**Documento**
####################
A continuación, presento dos conocidos casos, de muchos más, en los que, reitero, el Tribunal ha preferido hacer valer, en correcta y justa decisión, el Principio de Legalidad y el Principio de Irretroactividad. Veamos:
c.1. Caso “La Cantuta – Barrios Altos”
i) En la STC N° 01460-2016-PHC/TC, tenemos el
voto singular del magistrado Eloy Espinosa-Saldaña Barrera,[34] en cuyo f.
j. 3 reconoce taxativa y textualmente lo siguiente: “… en el Perú los denominados crímenes de lesa humanidad no están tipificados como delitos…”
ii) En la sentencia emitida en el Exp. Nº A.V. 19-2001, caso La Cantuta, Barrios Altos y Secuestro de Periodistas, donde la condena fue impuesta por la comisión de los delitos de Homicidio Calificado (Asesinato), Lesiones Graves y Secuestro Agravado, pero no por crímenes de lesa humanidad, el señor juez César San Martín Castro, Presidente de la Sala Penal Especial de la Corte Suprema de Justicia de la República que enjuició y penó a Alberto Fujimori Fujimori por los antedichos delitos, explicó públicamente en una entrevista realizada en el programa “Ampliación de Noticias” de Radio Programas del Perú, lo siguiente:
“Periodista
Fernando Carvallo (FC): ―¿Por
qué fue condenado Alberto Fujimori, cuáles son los cargos? Porque Chile había
autorizado en función de ciertos penales. ¿Cuáles se usaron para condenarlo a
25 años de prisión?
####################
**Entradas proporcionadas**
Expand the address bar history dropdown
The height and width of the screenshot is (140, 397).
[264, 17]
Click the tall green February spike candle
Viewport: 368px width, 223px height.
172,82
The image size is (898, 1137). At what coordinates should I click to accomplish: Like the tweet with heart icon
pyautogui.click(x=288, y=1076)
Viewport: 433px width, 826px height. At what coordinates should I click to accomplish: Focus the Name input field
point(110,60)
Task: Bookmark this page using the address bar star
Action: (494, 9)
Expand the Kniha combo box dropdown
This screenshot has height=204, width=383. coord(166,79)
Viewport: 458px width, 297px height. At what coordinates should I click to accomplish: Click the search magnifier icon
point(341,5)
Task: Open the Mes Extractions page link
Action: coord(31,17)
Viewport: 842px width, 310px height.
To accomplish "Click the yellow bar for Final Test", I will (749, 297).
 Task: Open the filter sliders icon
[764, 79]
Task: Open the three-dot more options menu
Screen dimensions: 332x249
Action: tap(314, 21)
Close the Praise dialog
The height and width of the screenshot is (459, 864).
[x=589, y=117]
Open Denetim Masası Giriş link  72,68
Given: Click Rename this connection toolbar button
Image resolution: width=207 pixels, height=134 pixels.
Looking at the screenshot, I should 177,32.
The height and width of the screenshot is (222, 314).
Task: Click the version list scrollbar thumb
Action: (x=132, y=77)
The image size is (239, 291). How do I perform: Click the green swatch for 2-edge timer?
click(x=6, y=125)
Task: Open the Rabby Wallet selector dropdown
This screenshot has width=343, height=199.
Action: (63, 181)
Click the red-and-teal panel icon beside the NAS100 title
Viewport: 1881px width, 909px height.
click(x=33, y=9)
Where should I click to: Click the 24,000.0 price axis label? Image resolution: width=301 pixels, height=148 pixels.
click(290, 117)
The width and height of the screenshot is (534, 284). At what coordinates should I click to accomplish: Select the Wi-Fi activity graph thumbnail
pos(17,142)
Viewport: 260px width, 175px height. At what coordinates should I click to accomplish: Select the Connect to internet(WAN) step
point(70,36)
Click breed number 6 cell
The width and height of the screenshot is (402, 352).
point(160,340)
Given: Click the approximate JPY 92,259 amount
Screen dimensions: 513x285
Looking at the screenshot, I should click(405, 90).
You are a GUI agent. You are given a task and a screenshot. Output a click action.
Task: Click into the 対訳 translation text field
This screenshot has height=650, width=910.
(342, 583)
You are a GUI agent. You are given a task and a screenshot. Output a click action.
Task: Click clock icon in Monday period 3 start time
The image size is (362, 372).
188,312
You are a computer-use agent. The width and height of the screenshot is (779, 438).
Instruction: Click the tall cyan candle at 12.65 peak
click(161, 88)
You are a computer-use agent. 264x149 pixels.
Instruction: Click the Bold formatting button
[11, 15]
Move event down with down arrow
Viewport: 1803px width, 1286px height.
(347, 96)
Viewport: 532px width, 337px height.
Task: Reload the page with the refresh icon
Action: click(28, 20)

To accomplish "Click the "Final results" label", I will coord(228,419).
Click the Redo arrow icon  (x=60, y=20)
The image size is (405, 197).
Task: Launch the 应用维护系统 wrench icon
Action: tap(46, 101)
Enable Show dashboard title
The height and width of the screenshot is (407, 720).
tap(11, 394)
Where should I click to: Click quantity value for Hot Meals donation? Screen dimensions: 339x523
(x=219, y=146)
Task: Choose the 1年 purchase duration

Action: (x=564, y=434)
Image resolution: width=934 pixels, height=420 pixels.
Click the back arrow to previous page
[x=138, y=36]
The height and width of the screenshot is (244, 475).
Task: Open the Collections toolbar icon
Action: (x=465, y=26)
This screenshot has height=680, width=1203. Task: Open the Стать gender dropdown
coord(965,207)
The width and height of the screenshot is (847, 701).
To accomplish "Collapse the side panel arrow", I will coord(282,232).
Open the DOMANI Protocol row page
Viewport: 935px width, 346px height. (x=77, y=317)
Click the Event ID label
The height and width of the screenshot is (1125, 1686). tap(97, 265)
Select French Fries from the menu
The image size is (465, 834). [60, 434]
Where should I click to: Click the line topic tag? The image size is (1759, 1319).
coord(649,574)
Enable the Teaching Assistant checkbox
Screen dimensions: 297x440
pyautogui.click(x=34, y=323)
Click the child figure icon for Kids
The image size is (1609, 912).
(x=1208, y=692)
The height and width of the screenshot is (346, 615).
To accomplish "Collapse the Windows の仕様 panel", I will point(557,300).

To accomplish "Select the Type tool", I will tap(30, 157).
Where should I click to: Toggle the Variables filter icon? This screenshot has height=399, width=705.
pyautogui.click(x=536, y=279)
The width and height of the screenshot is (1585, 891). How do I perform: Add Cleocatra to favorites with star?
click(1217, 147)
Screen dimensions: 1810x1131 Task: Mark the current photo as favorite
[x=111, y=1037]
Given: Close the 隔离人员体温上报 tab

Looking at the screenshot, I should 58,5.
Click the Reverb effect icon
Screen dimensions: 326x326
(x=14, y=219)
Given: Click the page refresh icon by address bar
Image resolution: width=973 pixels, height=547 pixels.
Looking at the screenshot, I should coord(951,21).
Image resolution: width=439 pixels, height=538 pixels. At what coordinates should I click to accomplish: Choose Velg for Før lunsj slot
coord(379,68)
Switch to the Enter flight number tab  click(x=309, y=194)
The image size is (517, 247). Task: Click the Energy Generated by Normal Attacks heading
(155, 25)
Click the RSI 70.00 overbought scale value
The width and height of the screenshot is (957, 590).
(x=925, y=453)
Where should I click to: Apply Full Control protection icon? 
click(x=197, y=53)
####################
**Tareas**
• A. ¿Podrías transcribir del documento todo lo que va desde "A continuación, presento" hasta "Barrera,[34] en cuyo f.", sin cambiar nada?
• B. Responde estas preguntas sobre el documento:
(i) ¿Qué nombre lleva el caso presentado en el apartado c.1?
(ii) ¿Qué magistrado emitió el voto singular en la STC N° 01460-2016-PHC/TC?
(iii) ¿En qué programa y emisora fue entrevistado el juez César San Martín Castro?

**Respuestas por tarea**
• A.
A continuación, presento dos conocidos casos, de muchos más, en los que, reitero, el Tribunal ha preferido hacer valer, en correcta y justa decisión, el Principio de Legalidad y el Principio de Irretroactividad. Veamos:
c.1. Caso “La Cantuta – Barrios Altos”
i) En la STC N° 01460-2016-PHC/TC, tenemos el
voto singular del magistrado Eloy Espinosa-Saldaña Barrera,[34] en cuyo f.

• B.
(i) “La Cantuta – Barrios Altos”.
(ii) Eloy Espinosa-Saldaña Barrera.
(iii) En el programa “Ampliación de Noticias” de Radio Programas del Perú.